Genova è una città che, già dal suo nome antico – Ianua, città di Giano, il dio dalle due facce – svela una sua peculiarità: l’essere contemporaneamente una cosa ed il suo opposto.

Non è facile in sé spiegare Genova, figurarsi per chi genovese non è, e non lo è nemmeno comprenderla – ammesso che sia possibile fondersi a tal punto con una città che si ama e si odia contemporaneamente.

Genova non è solo il ponte Morandi, costruito sopra le case, come non è solo il fiume Bisagno cementificato, né tantomeno è qualcosa di cui ridere come un Sindaco non protagonista al punto da non essere riconosciuto da un’inviata mandata in diretta allo sbaraglio da un canale all-news – ed altrettanto in fretta e furia crocefissa dai social che non perdonano.

Genova è una città di mare, innegabilmente, ma è anche una città di collina, con quei suoi saliscendi così frequenti, tanto paralleli al mare – come la via XX Settembre – quanto verso le valli e i colli su cui è adagiata.

Genova è Levante e Ponente, perché a Genova la tradizione marinara si è imposta su est e ovest, e come ci sono Sestri Ponente e Sestri Levante ci sono il Ponente genovese – Pra’, Voltri, Pegli… – ed il Levante genovese – Nervi, Quarto dei Mille, Quinto… – e poi, ancora più in là, le riviere di Ponente e di Levante, più lontane da Genova e più frequentate da frotte di piemontesi e milanesi.

Su questi foresti, come li chiamano i genovesi, e sull’apparente contrasto tra l’apertura marinare a e la chiusura ligure occorre aprire una parentesi: chi arriva a Genova o in Liguria per lavorare e contribuire all’arricchimento del territorio, dopo un’iniziale diffidenza che è naturale ovunque, diventa parte della comunità; chi invece arriva, magari per un mordi e fuggi, prende e sfrutta quelle risorse che questa terra ha da offrire – tra tutte un bel mare pulito, checché se ne dica – viene trattato come un saccheggiatore che non contribuisce alla crescita, e che pertanto deve pagare tutto il possibile.

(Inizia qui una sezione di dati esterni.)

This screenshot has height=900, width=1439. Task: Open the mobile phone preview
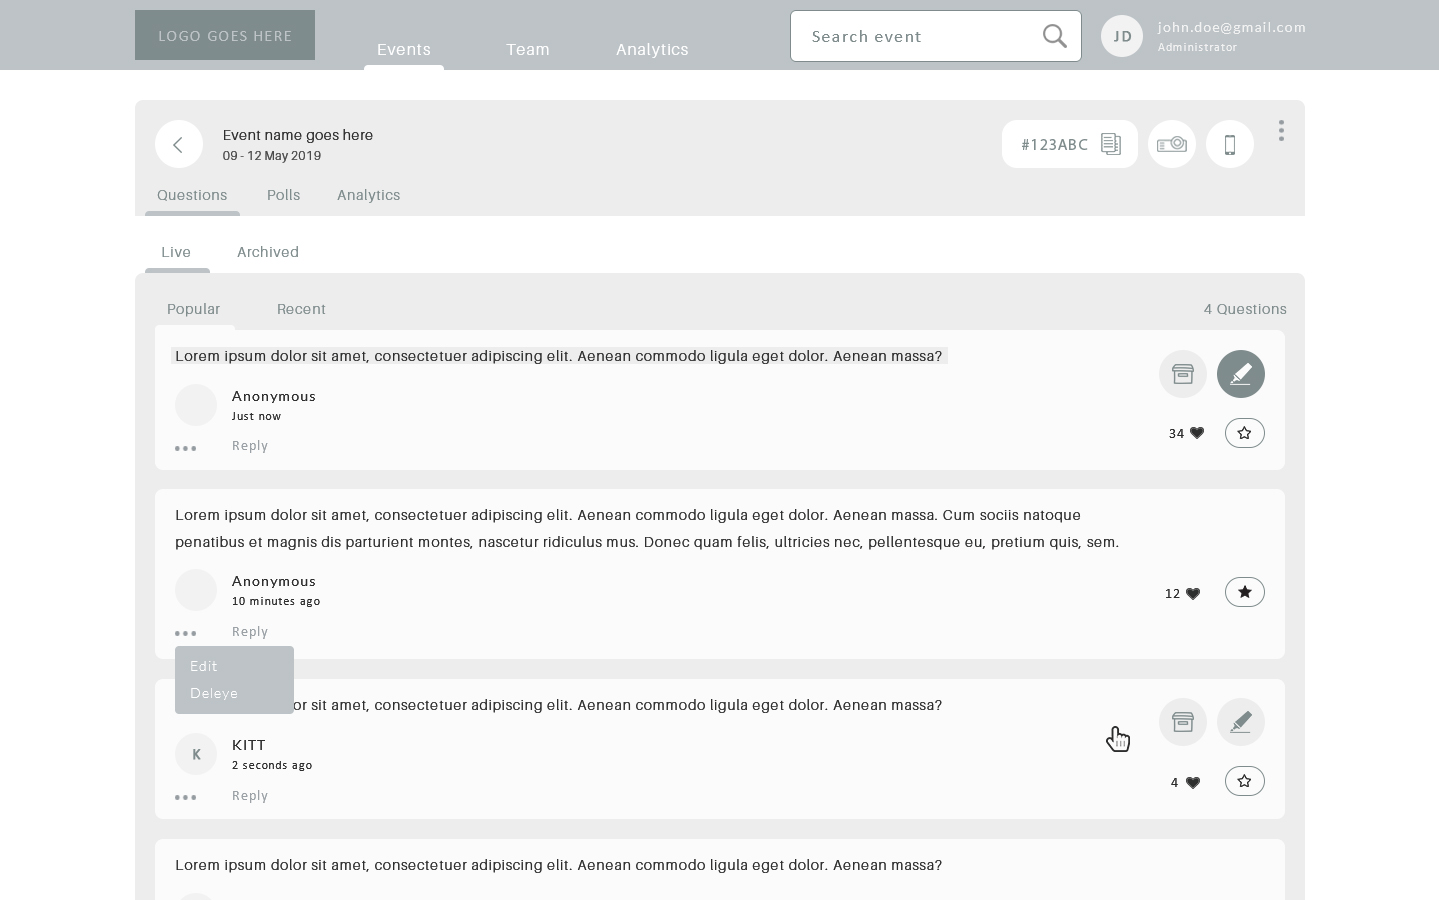1229,144
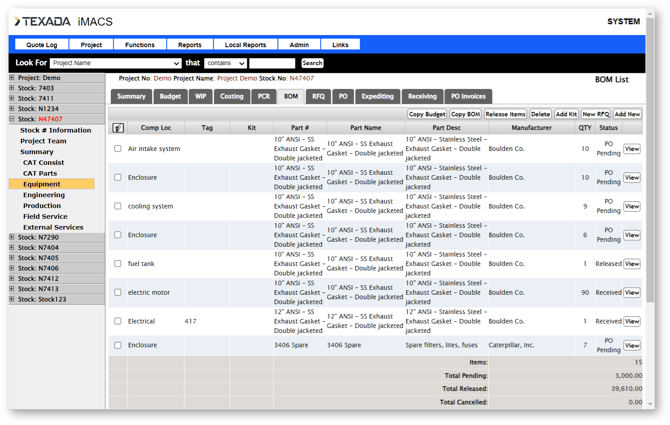This screenshot has height=425, width=670.
Task: Select the electric motor row checkbox
Action: [x=118, y=293]
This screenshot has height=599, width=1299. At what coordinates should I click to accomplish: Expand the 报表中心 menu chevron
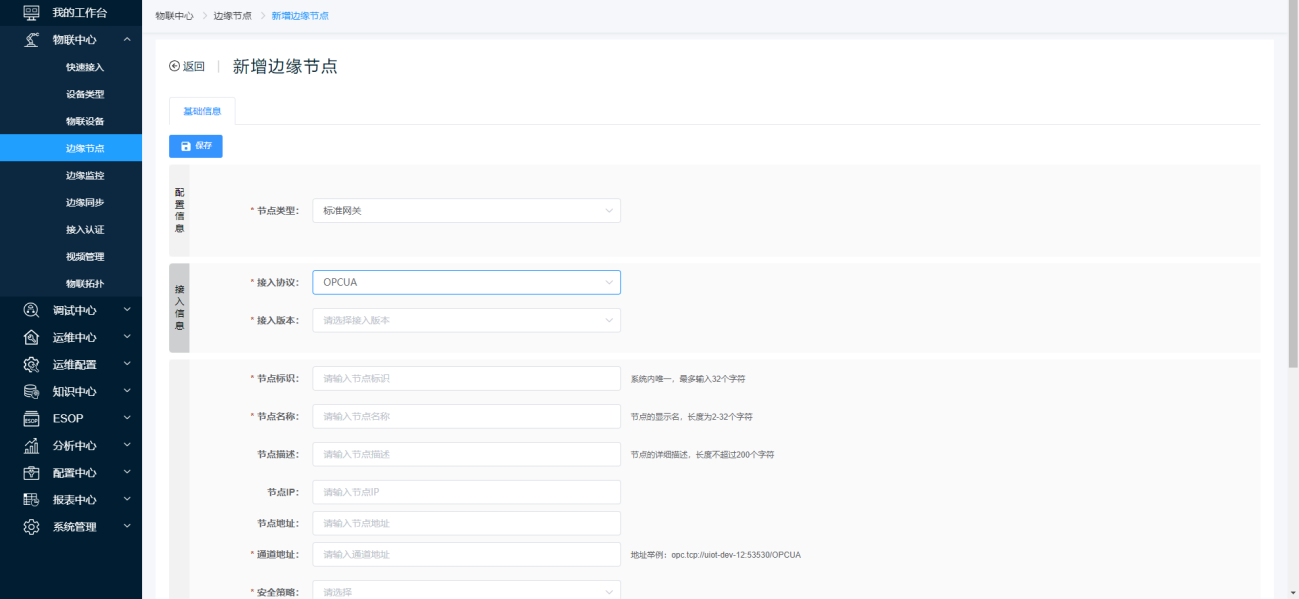tap(127, 499)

Genova è il Porto Antico, cuore pulsante di quel crocevia di genti e merci che fu la Superba Repubblica, è il labirinto di caruggi stretti e di edifici non troppo alti per non rubarsi il sole a vicenda che si chiama centro storico – e non immaginiamo via Prè o via del Campo buie, peggio di come le ha cantate De André –, è la monumentalità moderna di via Venti e De Ferrari, è Albaro con le sue ville, è la Foce che si ispira anche a Torino, è quel cocktail di Sudamerica e camalli portuali chiamato Sampierdarena, è i casermoni di Voltri e le ville di Albaro, è la ricchezza di Nervi e la povertà apparente di Boccadasse, è l’apertura al mondo dei terminal del porto e la chiusura ai foresti del cimitero di Staglieno, è Marassi che a pochi metri di distanza ha le porte da calcio del Ferraris e quelle metalliche del carcere, è Bolzaneto con quella macchia indelebile del G8.

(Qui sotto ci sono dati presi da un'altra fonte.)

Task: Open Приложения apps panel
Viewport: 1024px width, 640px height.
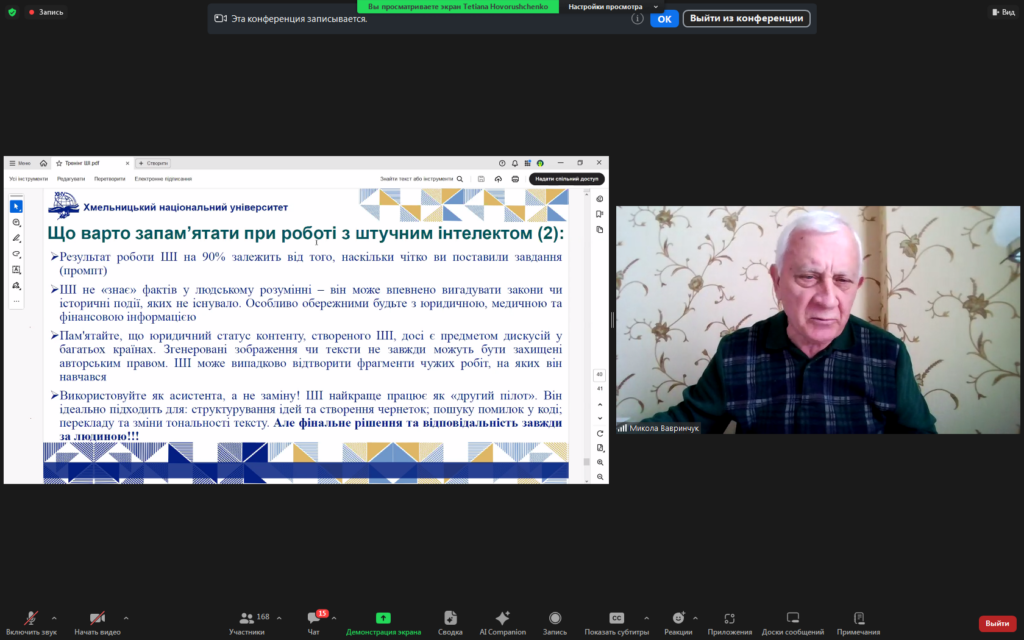Action: [729, 622]
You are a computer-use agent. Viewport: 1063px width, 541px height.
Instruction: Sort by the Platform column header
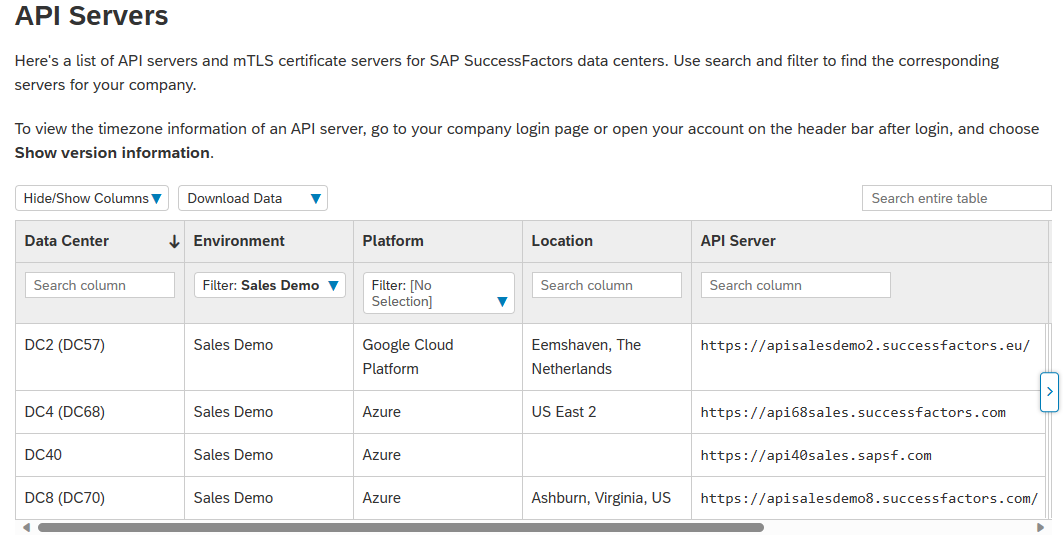(393, 241)
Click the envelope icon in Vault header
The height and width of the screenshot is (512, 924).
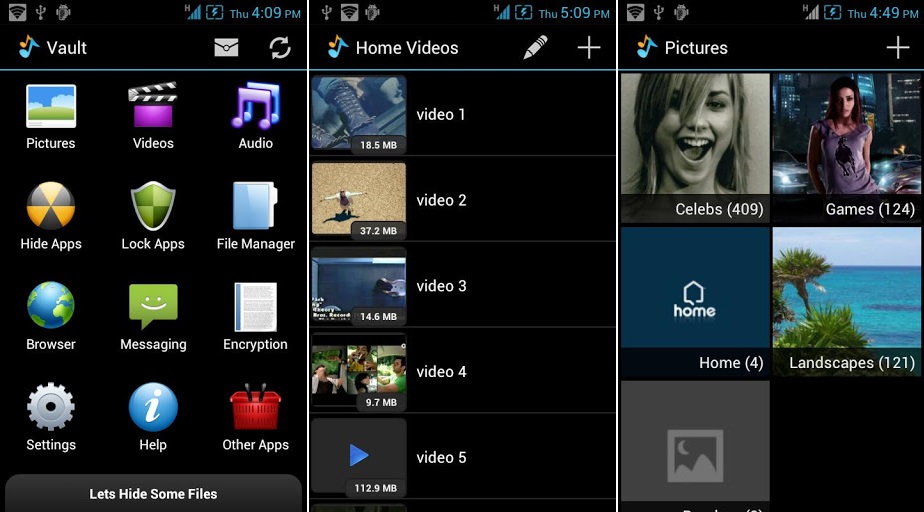(226, 48)
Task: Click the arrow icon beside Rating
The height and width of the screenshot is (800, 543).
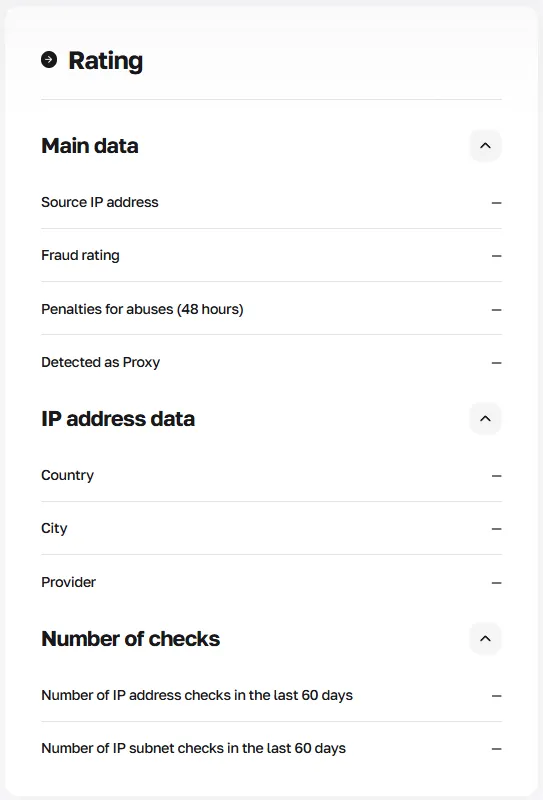Action: (x=49, y=60)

Genova è l’arrembanza garibaldina dello scoglio di Quarto, è lo scambio di vite di Caricamento e di Sottoripa, è la tranquillità di chi ha messo radici a Carignano.

Genova è la ferrovia che è la vera metropolitana, è la metropolitana che sembra solo un tram, è l’autostrada che prima del crollo di ponte Morandi faceva da tangenziale dentro la città.

Genova è il Portogallo: una cadenza inconfondibile esportata in terra iberica, una malinconia che si trova tanto nei fado di Amalia Rodrigues quanto nelle canzoni di Luigi Tenco, la propensione per la navigazione.

Genova è l’Argentina, e anche l’Uruguay: ispira un forte sentimento di attaccamento, e lo straziante struggimento del tango di Astor Piazzolla è lo stesso messo in musica da Gino Paoli e Bruno Lauzi.

Genova è anche noi, che amiamo il football e indossiamo i jeans dello stesso blu del suo mare, Genova è quella croce rossa in campo bianco che fa tanto Londra ma ha viaggiato più degli inglesi.

Genova è uno stato d’animo che non si può descrivere: si ama e si odia, tutto insieme, ma tutto distinto e coi suoi tempi.

Ed è tutto quello che è scritto in queste righe, ed ancora altro, che fa sorgere una connessione di nostalgia e di sintonia con Genova, quello stesso sentimento che fa dire all’emigrante di Ma se ghe penso che non solo tornerà, ma che è facile immaginare la città vista dal mare, con la Lanterna vero faro a guidare pensieri, speranze e ricordi.